## Exercise instructions:
Can you convert the entries from the line containing "Where should I" through the line containing "I will 36,12." into a Markdown table with columns Row and Line, leaving out blank lines?

## Source records:
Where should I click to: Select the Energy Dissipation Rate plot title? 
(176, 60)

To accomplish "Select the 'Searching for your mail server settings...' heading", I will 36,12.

---

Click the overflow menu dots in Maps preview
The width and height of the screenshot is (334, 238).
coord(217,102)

## Response below:
| Row | Line |
|---|---|
| 1 | Where should I click to: Select the Energy Dissipation Rate plot title?  |
| 2 | (176, 60) |
| 3 | To accomplish "Select the 'Searching for your mail server settings...' heading", I will 36,12. |